§ **EXERCISE BRIEF**
In the entries below, find the lines with the word "label" and copy them.

§ **RECORDS FOR THE EXERCISE**

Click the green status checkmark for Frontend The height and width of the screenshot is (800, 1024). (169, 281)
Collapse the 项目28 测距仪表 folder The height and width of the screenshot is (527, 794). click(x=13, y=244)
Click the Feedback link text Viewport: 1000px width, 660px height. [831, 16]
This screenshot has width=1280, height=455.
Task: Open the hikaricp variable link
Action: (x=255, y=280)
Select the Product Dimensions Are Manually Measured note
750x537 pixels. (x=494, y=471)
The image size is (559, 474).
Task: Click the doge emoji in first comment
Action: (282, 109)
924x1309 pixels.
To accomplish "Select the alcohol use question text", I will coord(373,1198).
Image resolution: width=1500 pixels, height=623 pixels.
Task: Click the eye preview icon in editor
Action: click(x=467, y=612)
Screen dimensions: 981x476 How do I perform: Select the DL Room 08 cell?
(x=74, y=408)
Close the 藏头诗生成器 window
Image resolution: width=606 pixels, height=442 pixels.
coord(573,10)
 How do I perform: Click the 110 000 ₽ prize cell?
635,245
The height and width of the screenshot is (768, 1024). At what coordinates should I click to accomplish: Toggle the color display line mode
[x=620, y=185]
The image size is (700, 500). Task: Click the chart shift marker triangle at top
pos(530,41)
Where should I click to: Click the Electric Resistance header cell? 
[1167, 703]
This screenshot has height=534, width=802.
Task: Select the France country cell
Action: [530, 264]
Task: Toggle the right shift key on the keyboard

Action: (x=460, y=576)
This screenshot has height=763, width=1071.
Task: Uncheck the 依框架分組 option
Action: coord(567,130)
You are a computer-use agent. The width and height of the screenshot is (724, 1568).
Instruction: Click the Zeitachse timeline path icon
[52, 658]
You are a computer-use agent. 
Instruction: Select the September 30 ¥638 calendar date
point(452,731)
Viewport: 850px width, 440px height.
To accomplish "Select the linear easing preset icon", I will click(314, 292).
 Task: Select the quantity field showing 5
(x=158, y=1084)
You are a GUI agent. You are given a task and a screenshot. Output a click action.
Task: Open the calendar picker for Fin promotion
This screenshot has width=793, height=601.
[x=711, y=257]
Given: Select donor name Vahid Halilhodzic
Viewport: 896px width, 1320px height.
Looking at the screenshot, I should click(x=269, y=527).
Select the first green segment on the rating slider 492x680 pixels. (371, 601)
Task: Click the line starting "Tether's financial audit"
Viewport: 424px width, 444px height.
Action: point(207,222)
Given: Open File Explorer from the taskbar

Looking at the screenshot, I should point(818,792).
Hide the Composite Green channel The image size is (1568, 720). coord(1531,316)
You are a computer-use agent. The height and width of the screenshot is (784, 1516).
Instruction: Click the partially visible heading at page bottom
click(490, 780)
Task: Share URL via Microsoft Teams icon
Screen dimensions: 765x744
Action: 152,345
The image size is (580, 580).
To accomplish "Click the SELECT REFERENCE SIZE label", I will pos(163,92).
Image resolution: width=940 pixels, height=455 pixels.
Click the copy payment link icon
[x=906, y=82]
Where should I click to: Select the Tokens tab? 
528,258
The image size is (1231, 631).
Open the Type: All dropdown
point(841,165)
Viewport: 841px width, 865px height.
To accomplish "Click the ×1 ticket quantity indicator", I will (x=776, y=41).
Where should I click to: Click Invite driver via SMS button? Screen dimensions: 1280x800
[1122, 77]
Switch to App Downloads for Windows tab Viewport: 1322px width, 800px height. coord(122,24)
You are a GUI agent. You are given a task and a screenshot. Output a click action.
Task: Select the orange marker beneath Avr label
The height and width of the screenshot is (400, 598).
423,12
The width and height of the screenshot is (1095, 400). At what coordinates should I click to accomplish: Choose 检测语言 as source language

§ **EXERCISE ANSWER**
To accomplish "Click the SELECT REFERENCE SIZE label", I will pos(163,92).
Task: Select the orange marker beneath Avr label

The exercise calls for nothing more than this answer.